- WORK TO COMPLETE: Write out every line of text in the items below word for word, and leave out the pictures.

(Items from a dataset)

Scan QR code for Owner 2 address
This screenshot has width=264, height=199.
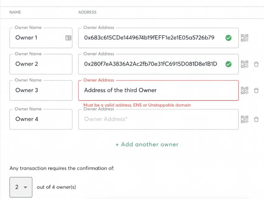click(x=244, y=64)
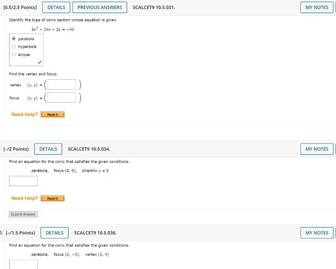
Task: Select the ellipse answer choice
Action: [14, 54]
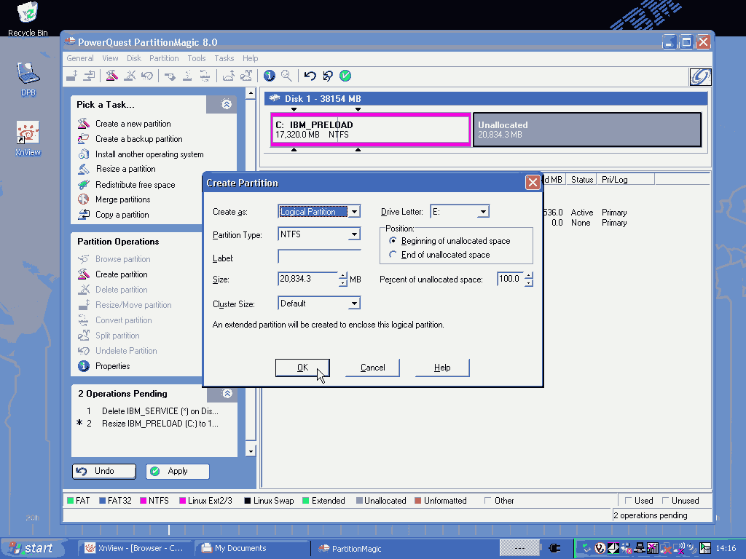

- WRITTEN ANSWER:
Scan QR code for Owner 2 address
This screenshot has width=264, height=199.
click(x=244, y=64)
Task: Select the ellipse answer choice
Action: [14, 54]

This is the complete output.